Ali was subsequently made a villain in the press, his title belts stripped away, Ali’s career and his future were suspect. It was largely due to his courage, his ability to synthesize the views of young protesters into the simplest form, that some say empowered Dr. Martin Luther King to forge forward with his civil rights agenda. Ali gave up more than most human beings ever have in that single act of courage – and as fate would have it, he also snared a bit of immortality.
In 1971 the Supreme Court ruling allowing Muhammad Ali his rights as a conscientious objector to the Vietnam Conflict allowed for his return to boxing. In what to was become a literal “Fight of the Century” Ali met boxing legend Joe Frazier for the first time. Frazier, the then and later champion, was to be the catalyst that served to elevate the man some called “The Lousiville Lip” as one of humanity’s most prolific voices. In his close loss and even in his knockdown suffered by a shattering Frazier left hook, Ali became more than a boxer – he showed a waiting world how to get up off the canvas. This and later meetings between these two Titans are still the most talked about boxing events in history.
In 1975 an aging Ali won, by most expert’s accounts, the biggest upset in boxing history when he defeated George Foreman in what was known as “The Rumble In the Jungle” – Ali was the odds on underdog.

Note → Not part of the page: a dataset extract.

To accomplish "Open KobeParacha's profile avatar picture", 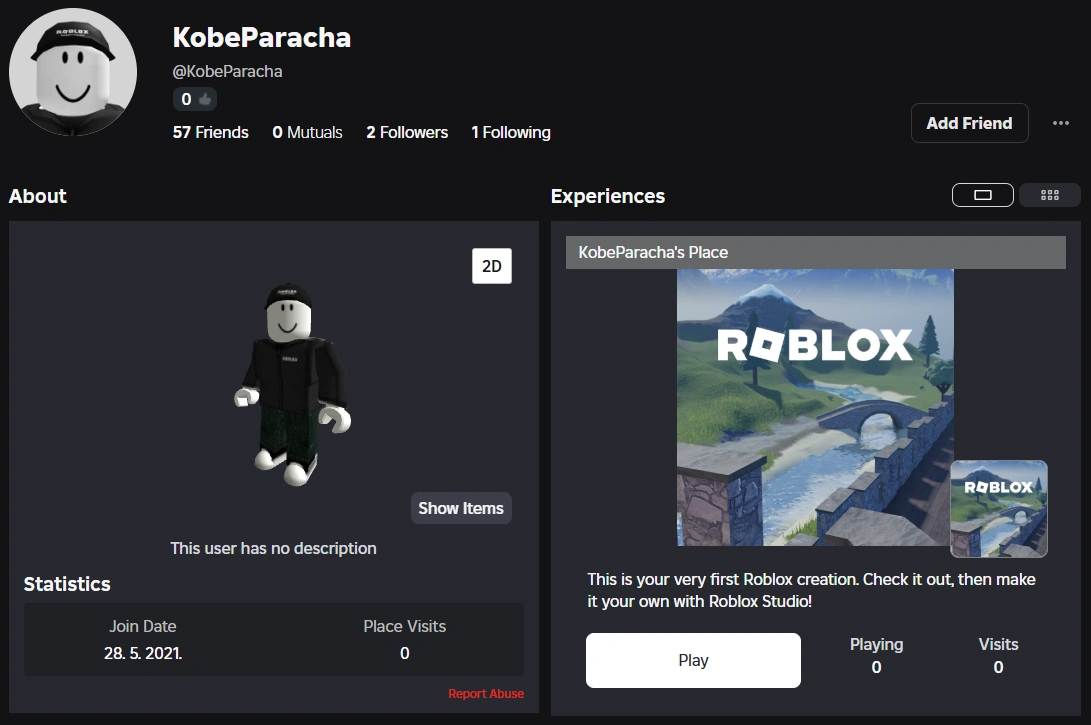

This episode in the storybook life of Muhammad Ali was the subject of the 1996 Academy Award winning film documentary, When We Were Kings. Kings indeed. Again Muhammad Ali beat the odds and popular opinion showing the world what “possibility” really is.
Many of Ali’s most noted moments were deemed either unpopular or downright foolhardy in cases like fighting pro wrestlers and marshal artists, taking on Heavyweight Champion Larry Holmes so far past his prime, and even his match against Leon Spinks to win the title for an unprecedented third time. The thing about Ali, most do not realize is, Muhammad took on all comers. He essentially never turned down not only a fight, but neither has he ever let a plea for help fall on deaf ears. It is Ali’s retirement from the boxing ring that offers some of his most astounding achievements.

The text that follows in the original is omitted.